> So here's a provocative question to start: Assuming for a moment that
> the core Fedora object model (versioning warts and all) stays the same
> for 4.0, would something like this interface actually be compatible
> with the major objectives we've talked about with respect to High
> Level Storage?

Here's my perspective:

HighlevelStorage was designed as a data-oriented interface that
explicitly made the fedora object a fundamental and atomic unit of work
with respect to storage and associated "data-oriented" services that
might be plugged in.  This was a key simplification with clear
boundaries that would enable storage implementations the flexibility to
adopt a variety of locking, optimization, and/or communication
strategies within each unit of work - as it is guaranteed that each unit
of work is "complete" and fully defined with respect to a single fedora
object.  Transactions could later be laid on top of that,  but would not
change the fact that each individual operation within a transaction
would be a complete-object-version unit of work.

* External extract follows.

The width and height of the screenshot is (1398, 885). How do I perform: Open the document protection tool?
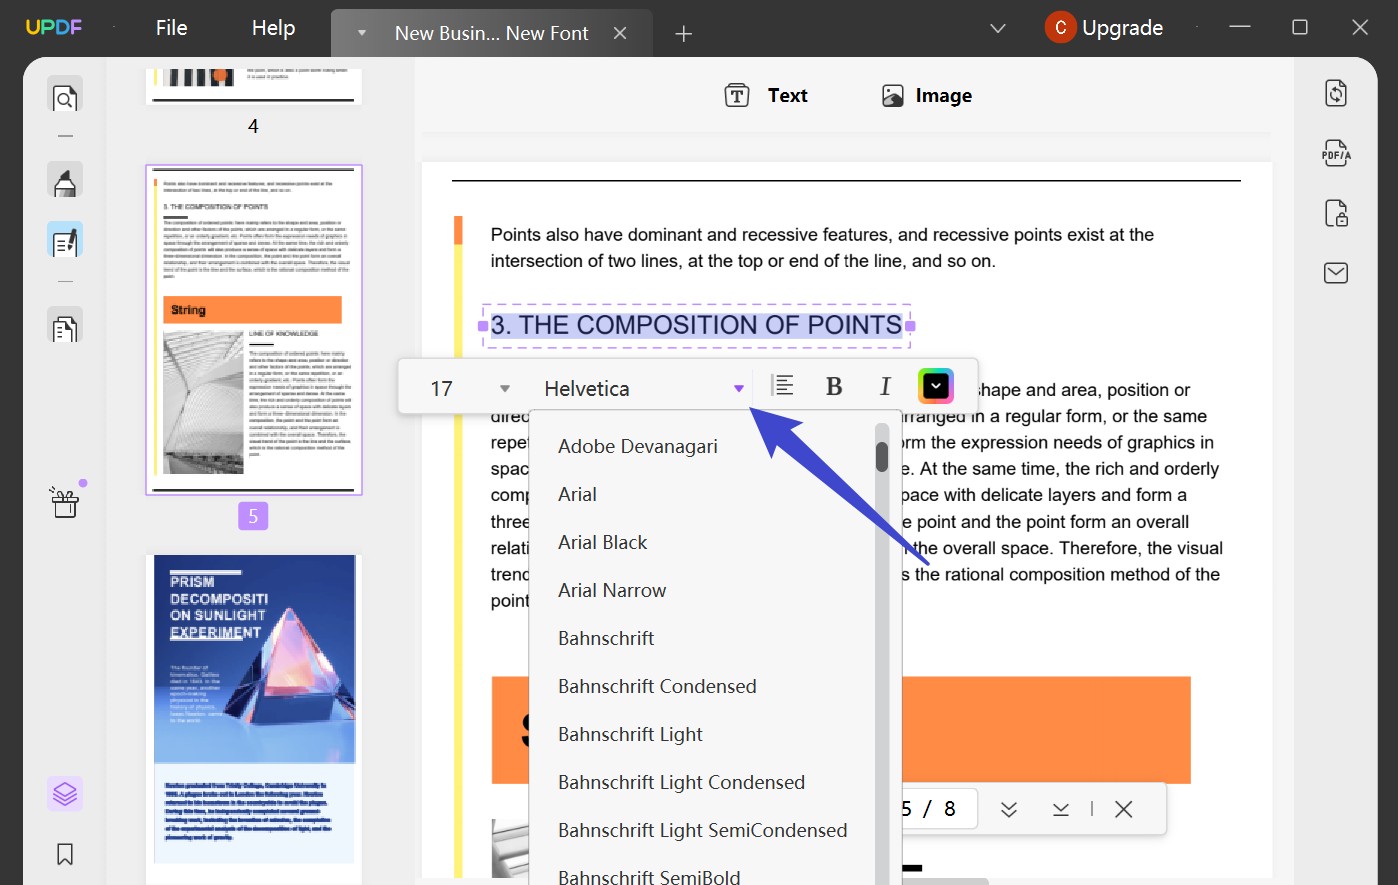pyautogui.click(x=1335, y=213)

setContent() could possibly be problematic in that light, I'm not sure.
For example, one potential use case of HighLevelStorage is that the
storage impl might decide a managed datastream's physical storage
location based upon some property of the object (content model, for
example).  Do the semantics of setContent() allow a FedoraStore impl to
"make note that some content is available, hold onto a reference to the
InputStreams, but only act upon it in response to update(), possibly
making storage decisions based upon the content of the FedoraObject"?  

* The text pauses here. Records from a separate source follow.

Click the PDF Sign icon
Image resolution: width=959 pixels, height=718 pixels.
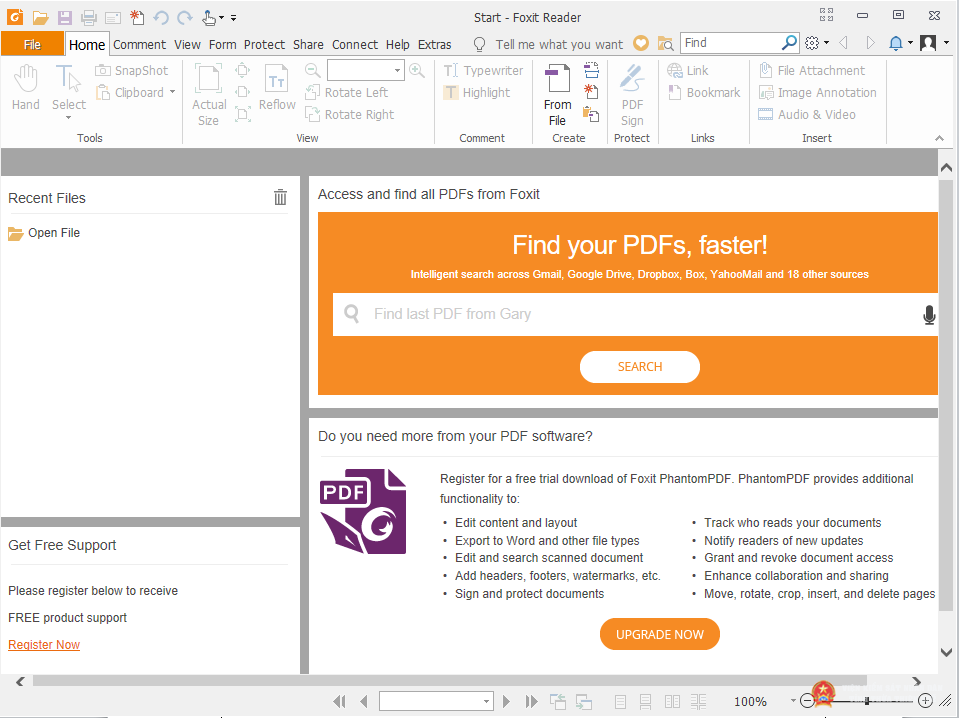coord(632,95)
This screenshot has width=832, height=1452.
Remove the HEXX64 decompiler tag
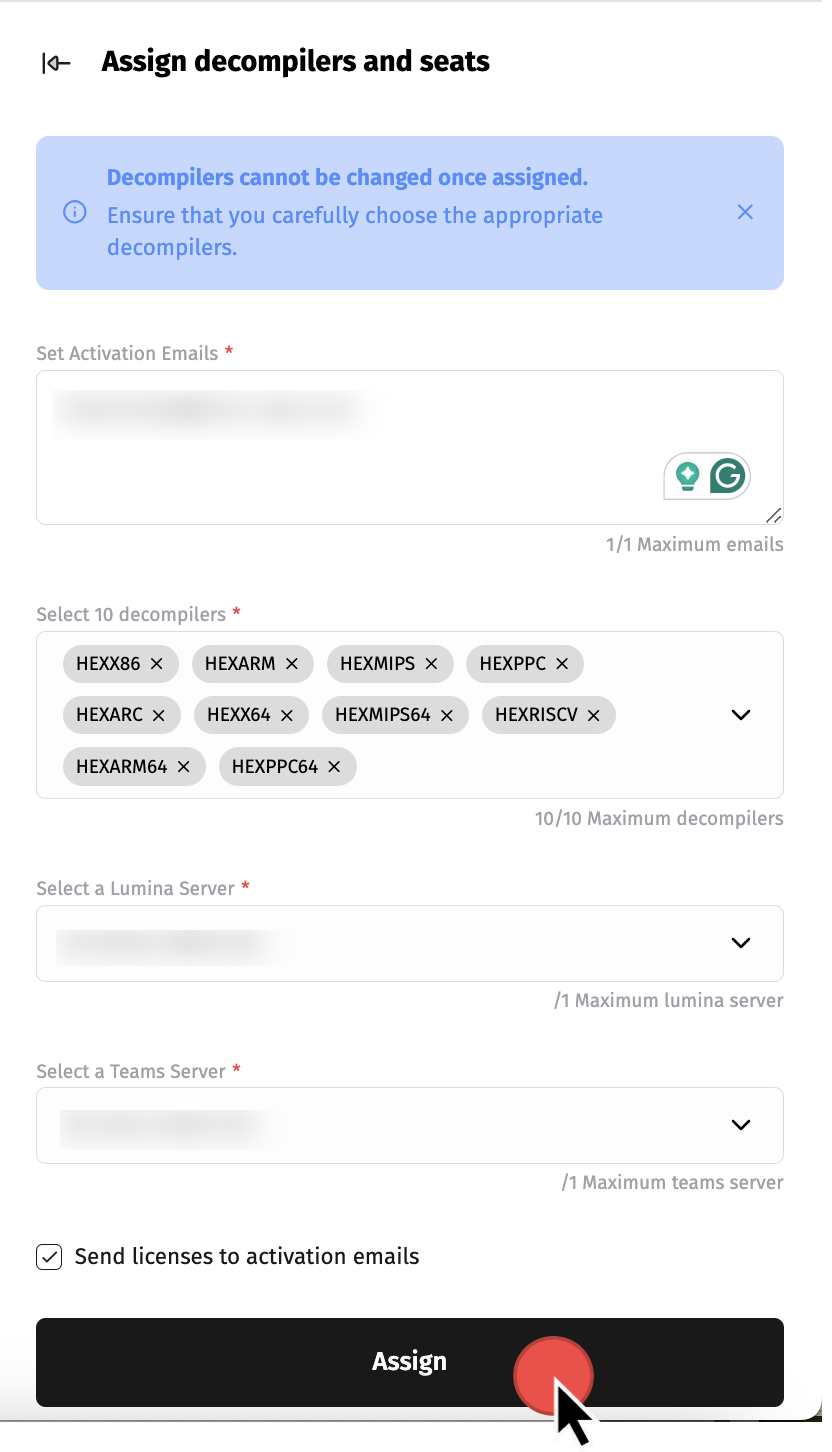coord(287,715)
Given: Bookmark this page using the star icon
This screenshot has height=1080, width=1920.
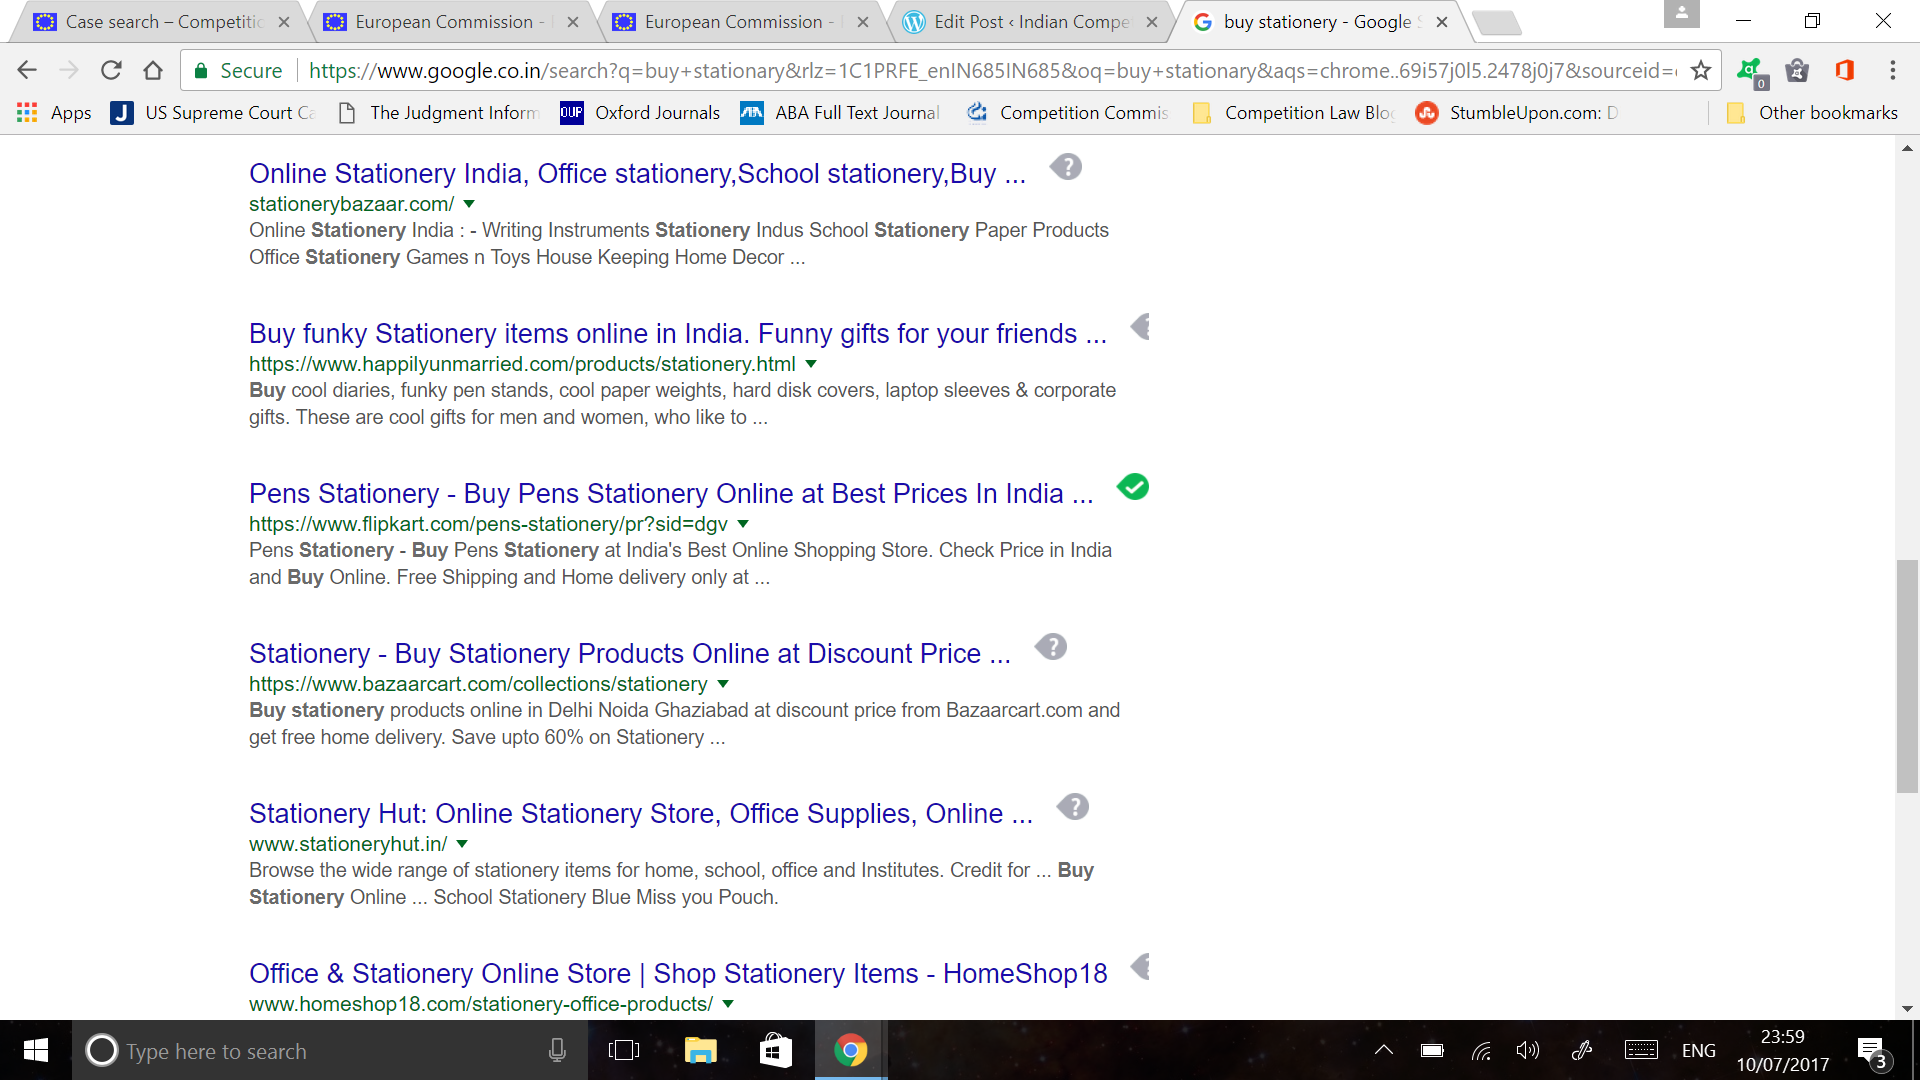Looking at the screenshot, I should [1700, 70].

While I don't consider lock-free concurrent updates to be fundamental to
HighLevelStorage per se, the interface was designed to explicitly
declare a handle to prior state in order to provide flexibility and
avoid the need for explicit locking and shared-state.   Forcing the use
of internal or external locks and/or transactions limits the opportunity
to leverage certain kinds of horizontal scalability.  Indeed, the
initial motivation for HighLevelStorage for me was to horizontally-scale
fedora itself by eliminating shared state and locking between instances,
utilizing only the native capabilities of the storage impl (in this case
HBase).   With the FedoraStore interface as it stands right now, locking
(or single-object transactions) *must* be used in order to create fairly
lengthy critical section, making such horizontal scaling more
complicated and less effective.

Used in the same place as ILowlevelStorage, providing a reference to the
"to-be-replaced" version upon update is a fairly natural thing to do.
DOManager would need to retrieve the old version of an object anyway in
order to correctly populate the updated version, so there really is no
additional overhead in supplying a reference to it to the storage impl.
In fact, having a reference to both versions of the object may even make
certain implementations of HighLevelStorage plugins more efficient.
Consider a plugin that calculates the diff of triples to send off for
indexing.  It would be handy to have the metadata of the old version
right there in order to be able to dereference the proper datastream for
comparison, especially if that datastream is not versionable.